*PROBLEM TO SOLVE*.
In the data below, find the line that contains "Refresh the current page" and the line that contains "Click the Реестр". Copy both, plus every line between them, exactly.

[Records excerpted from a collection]
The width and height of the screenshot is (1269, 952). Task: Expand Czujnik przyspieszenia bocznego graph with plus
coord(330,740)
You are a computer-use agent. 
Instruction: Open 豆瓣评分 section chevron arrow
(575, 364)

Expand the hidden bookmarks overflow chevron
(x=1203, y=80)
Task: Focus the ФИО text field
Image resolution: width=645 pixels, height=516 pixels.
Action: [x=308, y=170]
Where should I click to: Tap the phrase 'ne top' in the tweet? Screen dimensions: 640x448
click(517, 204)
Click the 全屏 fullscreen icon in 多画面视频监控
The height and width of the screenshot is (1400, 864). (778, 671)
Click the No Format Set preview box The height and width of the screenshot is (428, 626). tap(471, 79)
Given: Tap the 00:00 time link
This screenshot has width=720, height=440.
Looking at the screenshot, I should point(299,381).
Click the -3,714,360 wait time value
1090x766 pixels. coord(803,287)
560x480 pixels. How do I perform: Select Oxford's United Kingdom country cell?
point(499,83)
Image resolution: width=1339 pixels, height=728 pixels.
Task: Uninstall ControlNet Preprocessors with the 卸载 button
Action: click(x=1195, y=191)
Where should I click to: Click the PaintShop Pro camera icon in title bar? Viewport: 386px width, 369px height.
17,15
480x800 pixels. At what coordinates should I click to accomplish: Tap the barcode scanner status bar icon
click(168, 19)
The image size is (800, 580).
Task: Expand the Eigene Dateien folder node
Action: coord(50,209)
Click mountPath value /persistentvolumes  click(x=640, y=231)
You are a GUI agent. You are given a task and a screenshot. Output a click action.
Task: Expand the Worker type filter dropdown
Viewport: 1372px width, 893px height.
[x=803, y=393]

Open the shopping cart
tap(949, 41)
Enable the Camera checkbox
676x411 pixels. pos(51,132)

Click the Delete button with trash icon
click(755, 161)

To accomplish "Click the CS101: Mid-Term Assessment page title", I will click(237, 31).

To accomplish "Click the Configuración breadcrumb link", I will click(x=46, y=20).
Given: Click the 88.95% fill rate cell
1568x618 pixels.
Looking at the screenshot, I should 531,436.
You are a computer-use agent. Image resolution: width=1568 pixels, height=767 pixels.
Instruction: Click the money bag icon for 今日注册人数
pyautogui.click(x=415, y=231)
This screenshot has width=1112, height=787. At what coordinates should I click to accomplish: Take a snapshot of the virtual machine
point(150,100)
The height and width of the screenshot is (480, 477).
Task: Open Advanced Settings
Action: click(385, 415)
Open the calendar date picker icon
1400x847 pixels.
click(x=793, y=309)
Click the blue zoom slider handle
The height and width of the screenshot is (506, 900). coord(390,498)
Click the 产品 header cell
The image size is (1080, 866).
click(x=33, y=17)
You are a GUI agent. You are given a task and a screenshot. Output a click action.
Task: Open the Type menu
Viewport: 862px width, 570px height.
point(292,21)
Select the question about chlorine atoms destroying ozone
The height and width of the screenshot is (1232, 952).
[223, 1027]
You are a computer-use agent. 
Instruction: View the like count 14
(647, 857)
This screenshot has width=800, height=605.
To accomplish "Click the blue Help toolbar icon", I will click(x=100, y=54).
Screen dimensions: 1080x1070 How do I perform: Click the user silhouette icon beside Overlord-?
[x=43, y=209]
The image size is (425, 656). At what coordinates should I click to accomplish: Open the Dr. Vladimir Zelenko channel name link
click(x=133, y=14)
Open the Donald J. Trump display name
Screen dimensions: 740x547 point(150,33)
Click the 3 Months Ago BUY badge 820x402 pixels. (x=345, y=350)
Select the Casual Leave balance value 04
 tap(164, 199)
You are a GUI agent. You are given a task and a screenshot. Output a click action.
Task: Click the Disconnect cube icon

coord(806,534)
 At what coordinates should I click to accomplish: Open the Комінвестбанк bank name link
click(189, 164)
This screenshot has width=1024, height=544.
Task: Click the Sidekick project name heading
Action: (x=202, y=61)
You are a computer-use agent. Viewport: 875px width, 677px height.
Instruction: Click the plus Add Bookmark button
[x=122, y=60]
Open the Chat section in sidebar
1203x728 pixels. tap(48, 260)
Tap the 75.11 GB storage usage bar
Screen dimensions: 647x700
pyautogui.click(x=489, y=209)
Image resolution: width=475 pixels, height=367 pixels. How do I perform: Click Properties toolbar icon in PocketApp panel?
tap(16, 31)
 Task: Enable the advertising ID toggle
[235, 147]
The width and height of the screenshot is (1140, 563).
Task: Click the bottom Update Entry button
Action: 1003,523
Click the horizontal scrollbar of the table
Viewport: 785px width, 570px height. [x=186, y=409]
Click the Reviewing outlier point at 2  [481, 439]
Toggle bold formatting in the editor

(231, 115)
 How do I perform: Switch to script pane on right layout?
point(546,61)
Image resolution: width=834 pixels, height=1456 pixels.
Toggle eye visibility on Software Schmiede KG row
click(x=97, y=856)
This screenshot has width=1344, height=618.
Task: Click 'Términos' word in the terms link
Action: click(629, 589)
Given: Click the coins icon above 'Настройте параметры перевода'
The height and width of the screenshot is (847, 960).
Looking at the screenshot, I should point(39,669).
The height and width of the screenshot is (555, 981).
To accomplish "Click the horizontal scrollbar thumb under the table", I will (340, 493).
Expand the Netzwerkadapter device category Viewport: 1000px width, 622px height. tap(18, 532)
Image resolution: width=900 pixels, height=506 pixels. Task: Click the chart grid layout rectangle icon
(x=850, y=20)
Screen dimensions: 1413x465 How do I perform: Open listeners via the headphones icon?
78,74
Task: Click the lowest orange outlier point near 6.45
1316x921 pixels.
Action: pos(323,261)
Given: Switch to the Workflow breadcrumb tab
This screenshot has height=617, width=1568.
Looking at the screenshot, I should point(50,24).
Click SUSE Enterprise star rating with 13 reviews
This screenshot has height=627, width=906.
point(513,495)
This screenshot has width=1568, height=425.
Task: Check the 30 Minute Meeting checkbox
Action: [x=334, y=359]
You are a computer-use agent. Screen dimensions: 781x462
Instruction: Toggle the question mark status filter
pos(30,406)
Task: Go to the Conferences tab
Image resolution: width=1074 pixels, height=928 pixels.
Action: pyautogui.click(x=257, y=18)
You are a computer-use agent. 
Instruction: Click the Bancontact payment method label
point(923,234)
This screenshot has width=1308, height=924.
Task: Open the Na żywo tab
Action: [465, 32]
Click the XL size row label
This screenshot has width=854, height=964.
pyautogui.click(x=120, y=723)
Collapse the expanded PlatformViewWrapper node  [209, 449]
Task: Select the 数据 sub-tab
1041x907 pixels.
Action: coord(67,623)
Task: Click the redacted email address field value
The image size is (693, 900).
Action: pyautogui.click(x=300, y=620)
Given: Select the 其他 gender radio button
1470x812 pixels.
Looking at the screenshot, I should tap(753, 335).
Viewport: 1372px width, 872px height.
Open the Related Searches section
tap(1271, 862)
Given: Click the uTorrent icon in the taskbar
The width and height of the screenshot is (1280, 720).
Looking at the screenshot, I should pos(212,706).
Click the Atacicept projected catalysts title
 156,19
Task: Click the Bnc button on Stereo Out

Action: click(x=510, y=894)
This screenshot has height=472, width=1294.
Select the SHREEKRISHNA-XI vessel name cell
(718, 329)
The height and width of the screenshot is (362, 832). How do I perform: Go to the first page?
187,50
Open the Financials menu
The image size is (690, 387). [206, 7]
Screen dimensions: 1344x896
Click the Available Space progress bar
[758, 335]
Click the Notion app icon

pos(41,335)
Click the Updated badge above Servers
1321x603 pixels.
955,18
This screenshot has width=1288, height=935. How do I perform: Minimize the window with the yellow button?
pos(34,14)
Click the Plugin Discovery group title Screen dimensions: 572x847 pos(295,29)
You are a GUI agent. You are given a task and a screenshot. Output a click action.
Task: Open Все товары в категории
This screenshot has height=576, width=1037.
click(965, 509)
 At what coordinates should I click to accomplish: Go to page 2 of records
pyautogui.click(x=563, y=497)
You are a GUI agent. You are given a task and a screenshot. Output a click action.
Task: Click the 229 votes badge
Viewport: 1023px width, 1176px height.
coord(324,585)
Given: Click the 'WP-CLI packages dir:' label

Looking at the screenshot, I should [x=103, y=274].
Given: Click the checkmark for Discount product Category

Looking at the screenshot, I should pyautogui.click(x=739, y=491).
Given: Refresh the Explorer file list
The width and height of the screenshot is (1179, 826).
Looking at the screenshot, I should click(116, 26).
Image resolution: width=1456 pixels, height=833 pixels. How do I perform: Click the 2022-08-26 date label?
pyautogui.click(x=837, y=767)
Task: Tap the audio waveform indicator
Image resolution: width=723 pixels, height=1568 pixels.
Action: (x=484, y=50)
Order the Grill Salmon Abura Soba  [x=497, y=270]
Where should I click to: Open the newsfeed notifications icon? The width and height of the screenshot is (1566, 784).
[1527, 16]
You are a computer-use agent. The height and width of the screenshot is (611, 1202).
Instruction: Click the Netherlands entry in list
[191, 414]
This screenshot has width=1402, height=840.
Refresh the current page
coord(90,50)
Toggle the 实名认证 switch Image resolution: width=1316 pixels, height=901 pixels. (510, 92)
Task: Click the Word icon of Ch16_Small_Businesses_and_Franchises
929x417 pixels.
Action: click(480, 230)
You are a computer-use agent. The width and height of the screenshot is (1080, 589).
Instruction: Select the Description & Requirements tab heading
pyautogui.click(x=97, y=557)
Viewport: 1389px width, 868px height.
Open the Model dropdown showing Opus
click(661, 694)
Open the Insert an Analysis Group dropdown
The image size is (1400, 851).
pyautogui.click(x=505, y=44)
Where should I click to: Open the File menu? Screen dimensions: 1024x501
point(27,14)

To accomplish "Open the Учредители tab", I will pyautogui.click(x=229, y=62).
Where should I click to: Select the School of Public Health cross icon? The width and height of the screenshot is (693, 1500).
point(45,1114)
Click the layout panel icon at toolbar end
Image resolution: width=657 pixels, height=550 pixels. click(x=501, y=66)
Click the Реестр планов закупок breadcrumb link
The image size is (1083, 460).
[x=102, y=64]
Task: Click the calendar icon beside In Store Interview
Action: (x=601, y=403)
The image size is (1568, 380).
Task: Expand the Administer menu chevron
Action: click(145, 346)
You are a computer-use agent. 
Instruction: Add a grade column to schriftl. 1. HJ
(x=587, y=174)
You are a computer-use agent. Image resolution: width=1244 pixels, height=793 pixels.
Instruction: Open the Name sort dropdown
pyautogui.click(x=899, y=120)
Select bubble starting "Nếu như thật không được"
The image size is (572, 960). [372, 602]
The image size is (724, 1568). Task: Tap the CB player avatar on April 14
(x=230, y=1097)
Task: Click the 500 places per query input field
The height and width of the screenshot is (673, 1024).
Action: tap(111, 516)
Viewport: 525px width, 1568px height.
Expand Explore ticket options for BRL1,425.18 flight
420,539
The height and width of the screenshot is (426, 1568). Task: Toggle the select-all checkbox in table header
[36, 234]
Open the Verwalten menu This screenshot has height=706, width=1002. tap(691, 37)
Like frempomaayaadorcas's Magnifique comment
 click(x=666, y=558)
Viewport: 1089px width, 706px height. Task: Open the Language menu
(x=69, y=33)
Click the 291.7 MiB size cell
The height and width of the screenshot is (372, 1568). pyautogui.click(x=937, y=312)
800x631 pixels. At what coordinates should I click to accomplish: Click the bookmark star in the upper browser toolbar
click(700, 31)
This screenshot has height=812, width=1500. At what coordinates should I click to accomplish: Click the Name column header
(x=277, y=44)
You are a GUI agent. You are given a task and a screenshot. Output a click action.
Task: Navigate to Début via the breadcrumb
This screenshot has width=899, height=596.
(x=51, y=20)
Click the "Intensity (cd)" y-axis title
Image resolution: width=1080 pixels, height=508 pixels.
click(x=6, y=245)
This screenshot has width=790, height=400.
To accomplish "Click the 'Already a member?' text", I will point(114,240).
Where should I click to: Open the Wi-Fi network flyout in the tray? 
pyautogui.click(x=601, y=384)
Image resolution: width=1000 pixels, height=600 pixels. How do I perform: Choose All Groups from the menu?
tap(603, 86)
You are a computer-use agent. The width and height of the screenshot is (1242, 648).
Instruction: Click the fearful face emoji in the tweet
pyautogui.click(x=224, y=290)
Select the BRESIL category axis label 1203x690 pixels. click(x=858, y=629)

*ANSWER TO THIS TASK*.
Refresh the current page
coord(90,50)
Toggle the 实名认证 switch Image resolution: width=1316 pixels, height=901 pixels. (510, 92)
Task: Click the Word icon of Ch16_Small_Businesses_and_Franchises
929x417 pixels.
Action: click(480, 230)
You are a computer-use agent. The width and height of the screenshot is (1080, 589).
Instruction: Select the Description & Requirements tab heading
pyautogui.click(x=97, y=557)
Viewport: 1389px width, 868px height.
Open the Model dropdown showing Opus
click(661, 694)
Open the Insert an Analysis Group dropdown
The image size is (1400, 851).
pyautogui.click(x=505, y=44)
Where should I click to: Open the File menu? Screen dimensions: 1024x501
point(27,14)

To accomplish "Open the Учредители tab", I will pyautogui.click(x=229, y=62).
Where should I click to: Select the School of Public Health cross icon? The width and height of the screenshot is (693, 1500).
point(45,1114)
Click the layout panel icon at toolbar end
Image resolution: width=657 pixels, height=550 pixels. click(x=501, y=66)
Click the Реестр планов закупок breadcrumb link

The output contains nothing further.